[Page]:
..........

Note that our prediction values falling between 0 and 1 will produce a probability; however, since we will be running the model on entire seasons rather than individual weeks, the players with the highest probability  as predicted by the model in a week per conference will be deemed as the predicted winners by the model. Another way of saying this is that we care about the rank value of the probability in the week, rather than the probability value itself. 

Our next steps will involve preparing the data in order to perform joins and define our variables in the code as they're described above. Recall that the NBA Player of the Week is awarded to one player for each conference, so we will need multiple levels of granularity between the data that we will be joining.

In [None]:
#Create a flag indicating whether the player played or not for the box score data
trad_bs_data['played'] = [True if x > 0 else False for x in trad_bs_data['MIN']]
adv_bs_data['played'] = [True if x > 0 else False for x in adv_bs_data['MIN']]

#Define player conference across the box score datasets
East = ['IND', 'ORL', 'CHI', 'MIA', 'BKN', 'CLE', 'PHI', 'BOS', 'TOR', 'DET', 'WAS', 'MIL', 'NYK', 'CHA', 'ATL']
trad_bs_data['conference'] = ['East' if x in East else 'West' for x in trad_bs_data['team']]
adv_bs_data['conference'] = ['East' if x in East else 'West' for x in adv_bs_data['team']]

#Create unique ID using 'week ending', 'conference', and 'player'
potw_data['id'] = potw_data['week ending'].astype(str) + ":" + potw_data['Conference'] + ":" + potw_data['Player']
trad_bs_data['id'] = trad_bs_data['week ending'].astype(str) + ":" +  trad_bs_data['conference'] + ":" + trad_bs_data['player']
adv_bs_data['id'] = adv_bs_data['week ending'].astype(str) + ":" + adv_bs_data['conference'] + ":" + adv_bs_data['player']

trad_bs_data['team id'] = trad_bs_data['week ending'].astype(str) + ":" +  trad_bs_data['team']
trad_bs_data['conf id'] = trad_bs_data['week ending'].astype(str) + ":" +  trad_bs_data['conference']

#Create a dataframe to determine the number of games played per team downstream
team_data = trad_bs_data.loc[:,['team id','team','week ending', 'gameid']]

#Create a dataframe to determine the max games played by a team in the week
conf_data = trad_bs_data.loc[:,['conf id', 'week ending', 'conference', 'team', 'gameid']]

## 4. Aggregating Our Data and Further Data Prep

We now need to convert our game-level data (our box scores) into weekly aggregate stats in order to properly compare players to one another to predict the award winners. Additionally, we will need to create groupby objects with number of games played per team and the highest number of games played by a Eastern Conference / Western Conference team per week. From there, we will need to join our dataframes together to have full information for every player each week:


In [None]:
#Perform a groupby on the box score datasets
trad_bs_data = trad_bs_data.groupby(['id', 'week starting', 'week ending', 'team', 'conference', 'team id', 'conf id']).agg({'MIN':'sum', 'PTS':'sum', 'FGM':'sum', 'FGA':'sum','3PM':'sum','3PA':'sum', 'FTM':'sum', 'FTA':'sum','OREB':'sum', 'DREB':'sum','AST':'sum','STL':'sum','BLK':'sum','TOV':'sum','PF':'sum','win':'sum','played':'sum'})

..........

[Extracted material]:
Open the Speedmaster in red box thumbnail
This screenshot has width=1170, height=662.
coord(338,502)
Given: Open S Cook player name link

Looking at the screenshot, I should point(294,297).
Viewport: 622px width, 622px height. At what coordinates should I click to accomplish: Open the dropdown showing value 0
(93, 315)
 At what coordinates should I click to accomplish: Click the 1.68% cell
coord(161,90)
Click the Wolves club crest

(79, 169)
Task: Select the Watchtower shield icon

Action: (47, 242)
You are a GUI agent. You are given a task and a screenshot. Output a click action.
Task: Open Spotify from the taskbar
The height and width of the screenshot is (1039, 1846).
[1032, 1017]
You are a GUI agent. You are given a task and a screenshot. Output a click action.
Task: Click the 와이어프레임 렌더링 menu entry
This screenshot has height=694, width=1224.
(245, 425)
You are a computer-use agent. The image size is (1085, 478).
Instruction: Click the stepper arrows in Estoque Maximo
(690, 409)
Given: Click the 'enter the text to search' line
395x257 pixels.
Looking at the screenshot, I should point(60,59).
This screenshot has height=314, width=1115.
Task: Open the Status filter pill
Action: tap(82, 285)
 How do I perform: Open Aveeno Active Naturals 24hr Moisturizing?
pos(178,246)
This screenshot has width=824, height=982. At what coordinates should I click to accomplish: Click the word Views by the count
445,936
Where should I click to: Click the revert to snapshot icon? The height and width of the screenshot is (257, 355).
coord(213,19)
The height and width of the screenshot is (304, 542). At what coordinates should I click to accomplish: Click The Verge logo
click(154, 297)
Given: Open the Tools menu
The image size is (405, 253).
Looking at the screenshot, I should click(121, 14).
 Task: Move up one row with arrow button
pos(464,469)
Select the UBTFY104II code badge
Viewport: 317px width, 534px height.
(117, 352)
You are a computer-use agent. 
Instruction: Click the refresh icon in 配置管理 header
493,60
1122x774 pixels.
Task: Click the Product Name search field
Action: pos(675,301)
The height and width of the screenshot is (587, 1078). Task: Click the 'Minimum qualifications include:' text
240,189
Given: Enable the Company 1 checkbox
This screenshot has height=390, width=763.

..........

[Set exercise 1]:
Print the portion of the NBA Player of the Week passage between "Note that our" and "probability value itself.", inclusive.
[Set exercise 2]:
Carry the NBA Player of the Week passage forward from its final line.
The rows have no connection to the NBA Player of the Week passage.

[Task result 1]:
Note that our prediction values falling between 0 and 1 will produce a probability; however, since we will be running the model on entire seasons rather than individual weeks, the players with the highest probability  as predicted by the model in a week per conference will be deemed as the predicted winners by the model. Another way of saying this is that we care about the rank value of the probability in the week, rather than the probability value itself.

[Task result 2]:
adv_bs_data = adv_bs_data.groupby(['id', 'week starting', 'week ending', 'team', 'conference']).agg({'OFFRTG':'mean', 'DEFRTG':'mean', 'NETRTG':'mean', 'AST%':'mean','OREB%':'mean','DREB%':'mean', 'REB%':'mean', 'TS%':'mean','USG%':'mean', 'PIE':'mean'})
team_data = team_data.groupby(['team id', 'team', 'week ending']).nunique('gameid')
conf_data = conf_data.groupby(['conf id', 'conference', 'week ending', 'team']).agg({'gameid':'nunique'})

conf_data.sort_values(by=['week ending', 'conference', 'gameid'], ascending=[True, True, False], inplace=True)
conf_data = conf_data.groupby(['conf id', 'conference', 'week ending']).first()

#Remove multiindex from the groupbys
trad_bs_data = trad_bs_data.reset_index()
adv_bs_data = adv_bs_data.reset_index()
team_data = team_data.reset_index()
conf_data = conf_data.reset_index()

#Remove 'team' and 'week ending' from the team data df
team_data.drop(['team', 'week ending'], axis=1, inplace=True)
conf_data.drop(['conference','week ending'], axis=1, inplace=True)
conf_data.rename(columns={'gameid':'max_games'}, inplace=True)

#Merge the team df with the traditional box score data
trad_bs_data = trad_bs_data.merge(team_data, how='left', right_on='team id', left_on='team id')
trad_bs_data = trad_bs_data.merge(conf_data, how='left', right_on='conf id', left_on='conf id')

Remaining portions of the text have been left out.